Csendes in 1989  , after carefully studying 219 cases, described 4 types
- Type 1: external compression of the common bile duct;
- Type 2: cholecystobiliary fistula affecting less than one-third of the circumference of the bile duct;
- Type 3: fistula involving up to two-thirds of the circumference of the bile duct;
- Type 4: fistula with complete destruction of the wall of the bile duct.
Mirizzi syndrome often presents in an acute form. Chronic forms exist even though clinical presentation re- mains nonspecific. Typically, it presents as obstructive jaundice (60% - 100%), accompanied by right upper quadrant pain (50% - 100%) with fever suggestive of acute cholangitis  .
Laboratory tests reveal an increase in total bilirubin with elevation of liver enzymes notably amino-transferase. In severe cases lab tests may reveal an infectious syndrome.
Preoperative diagnosis of Mirizzi syndrome is made based on imaging and endoscopic investigations.
Ultrasound shows a distended gallbladder with a thickened or normal wall and the presence of oneor more stones in the infundibulum  . The common bile duct is dilated with or without intra hepatic duct dilatation  . Positive diagnosis of Mirizzi syndrome on ultrasound may be achieved in 29% of cases  .
CT may reveal a calculus wedged in the cystic duct. The main utility of computed tomography would be the exclusion of any malignancy of the bile ducts or liver 
The MRI clearly shows the presence of gallstones or otherwise in cystic duct and associated dilatation of the common bile duct with or without intra hepatic bile duct dilatation  . It is very useful as it is non invasive hence avoiding complications associated with endoscopic cholangiography (ERCP)  .

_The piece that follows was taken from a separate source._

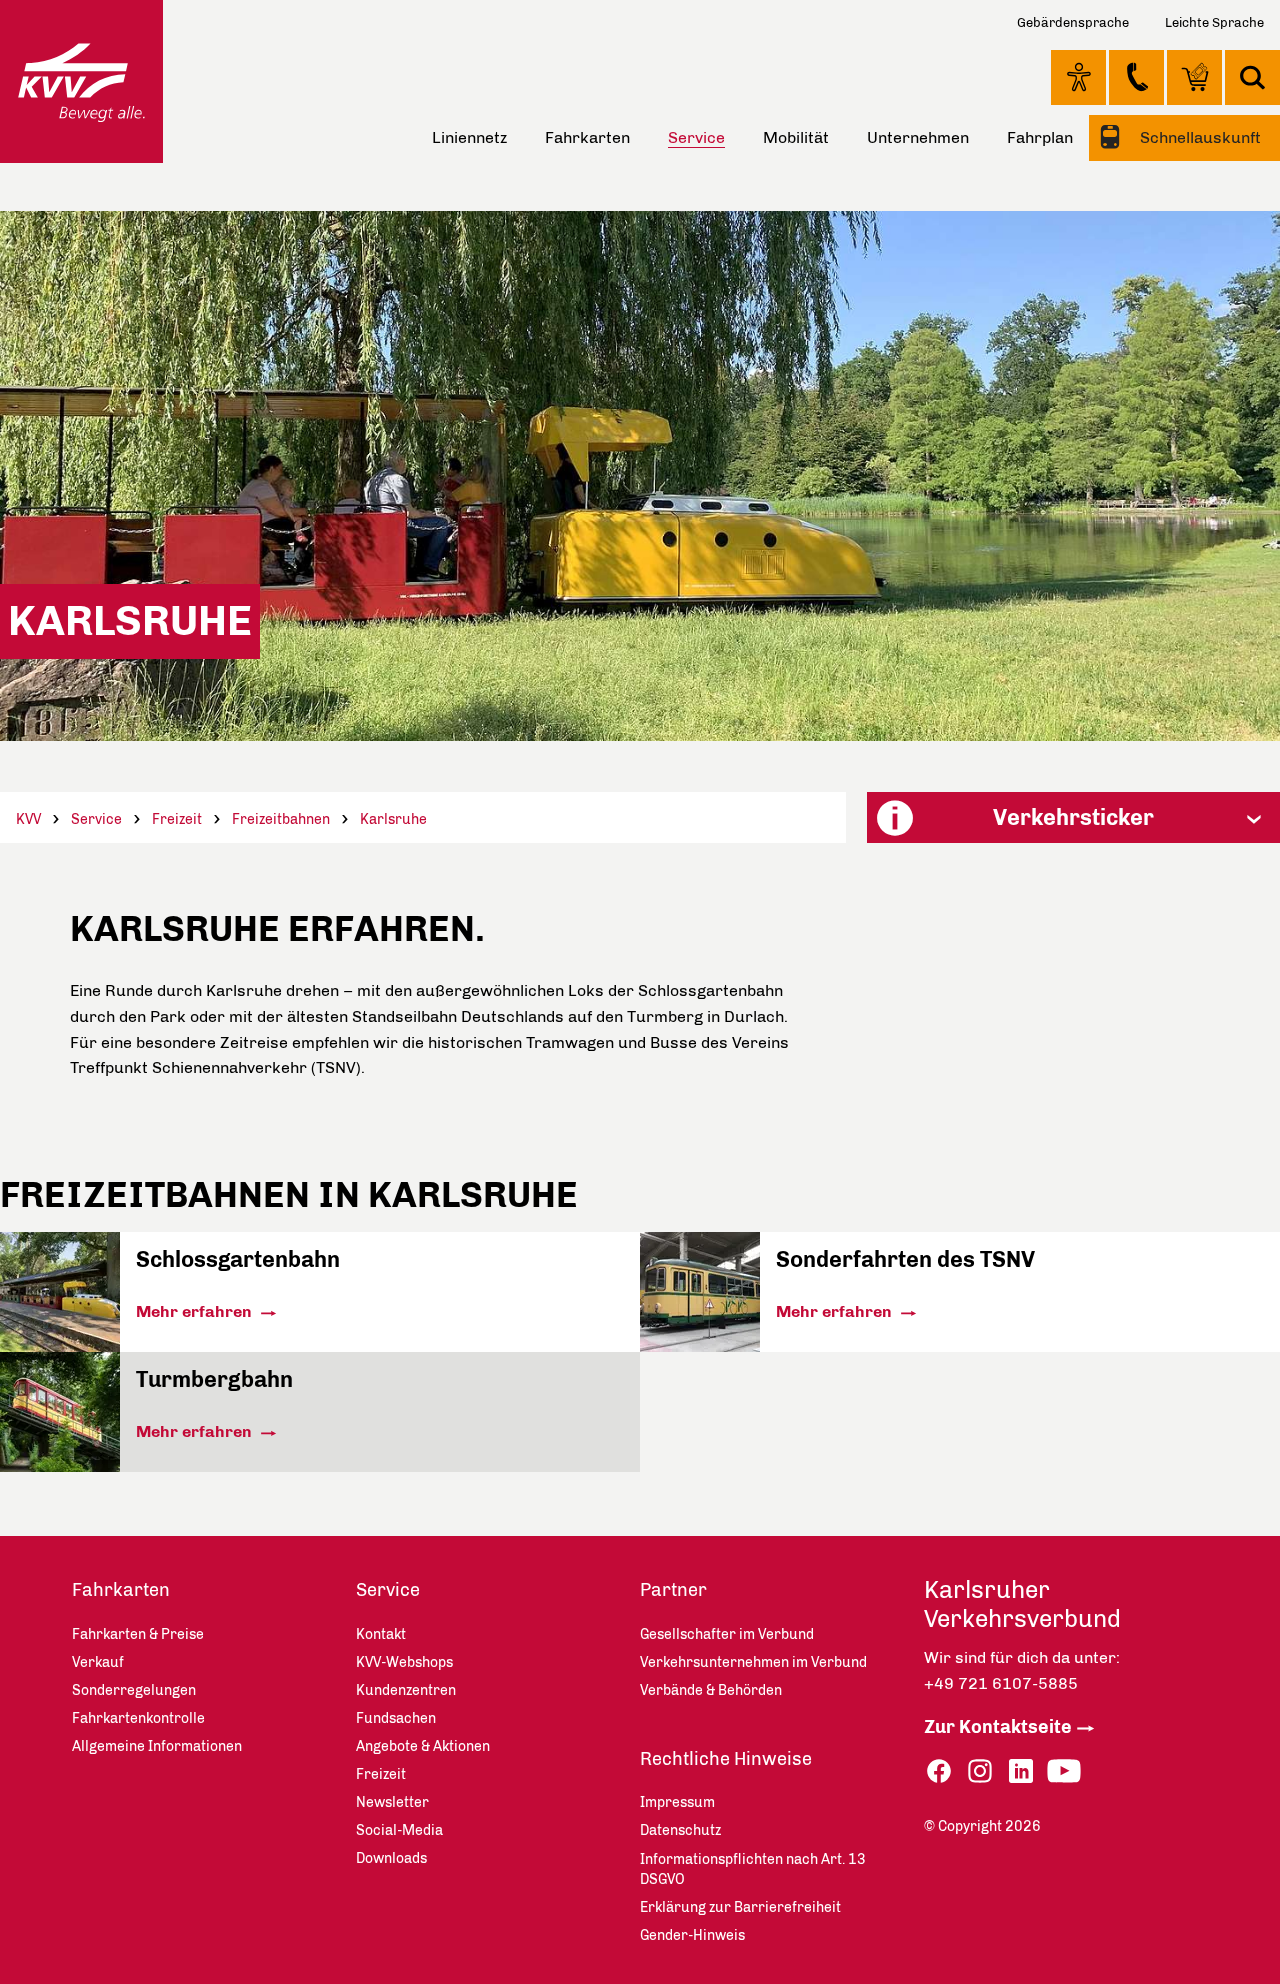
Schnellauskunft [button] (1198, 137)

Endoscopic retrograde cholangiopancreatography is the first choice imaging technic in its positive diagnosis  , as it allows more precise anatomical and topographical description of the bile ducts, but is not free of com- plications such as sepsis and pancreatitis, with a bile duct catheterization failure reportedin 5% to 10% of cases  .
Treatment of Mirizzi syndrome in cases where bile duct is inflamed without biliary fistula (Type I) entails cholecystectomy. Many surgeons contend that laparoscopic cholecystectomy is contraindicated in type VMirizzi syndrome while others consider laparoscopic approach feasible, though technically demanding  . Common hepatic duct almost always returns to normal state after the obstructingcalculus has been removed by cholecystectomy and local inflammatory process resolved. Rarely a well-established stricture presents months to years after the acute episode. In such cases, stricture repair of the distal bile duct is indicated for persistent strictures using either Roux-en-Y choledocho-jejunostomy or choledocho-duodenostomy. If cholecysto-choledochal fistula is present, partial cholecystectomy, over sewing the gallbladder cuff and insertion of a T-tube through the fistula is widely regarded as adequate treatment for Type 2 Mirizzi syndrome  . Baer et al.  suggested the insertion of a T-tube through a separate choledochotomy in the distal CBD in order to prevent excessive leakage and stricture at the fistula site. The presence of CBD stones, fistula, or stenosis at the site of impaction of the stone may necessitate CBD exploration and/or the insertion of a T-tube. Choledocho-duodenostomy for Type 3 forms, and biliary bypass (Roux-en-Y hepatico-jejunostomy) for Type 4 MS are the surgical treatment procedures. In all cases, a frozen section of the gallbladder wall should be done to rule out coexistent cancer.
The prognosis of MS is very favorable for type 1 lesions; as simple cholecystectomy is all that is necessary as treatment. Severe types with fistulous destruction of the common duct, postoperative morbidity increases to more than 10%, since biliary fistulae and biliary structuring require dilation or reoperation while liver abscesses may require drainage  .
Mirizzi syndrome is a rare entity. Its preoperative positive diagnosis is achieved using ERCP and sometimes, even more rarely so, MRI and CT play a pivotal role alongside the former.